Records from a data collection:
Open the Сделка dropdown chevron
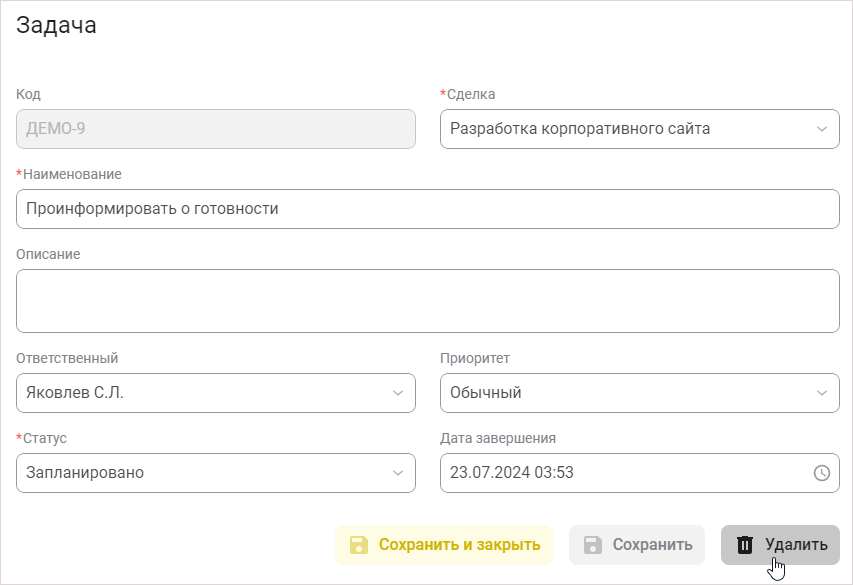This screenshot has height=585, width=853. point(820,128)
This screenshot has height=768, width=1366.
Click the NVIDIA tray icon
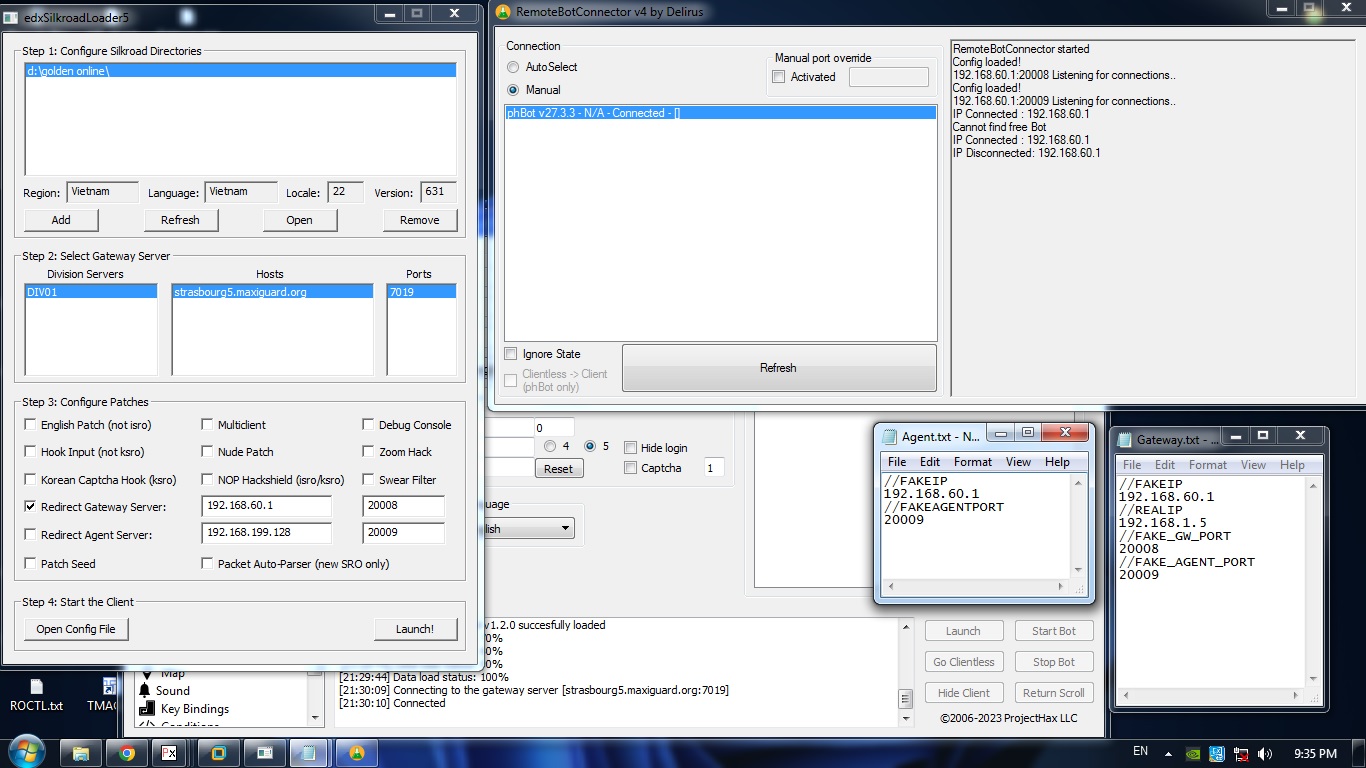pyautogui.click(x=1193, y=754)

What you will do |
Reproduce the items word for word, starting at the line that contains "This screenshot has height=768, width=1366." and ending at the last line of the items, with both ends included. Leave the pictures out of your answer.

Task output |
This screenshot has height=768, width=1366.
Click the NVIDIA tray icon
pyautogui.click(x=1193, y=754)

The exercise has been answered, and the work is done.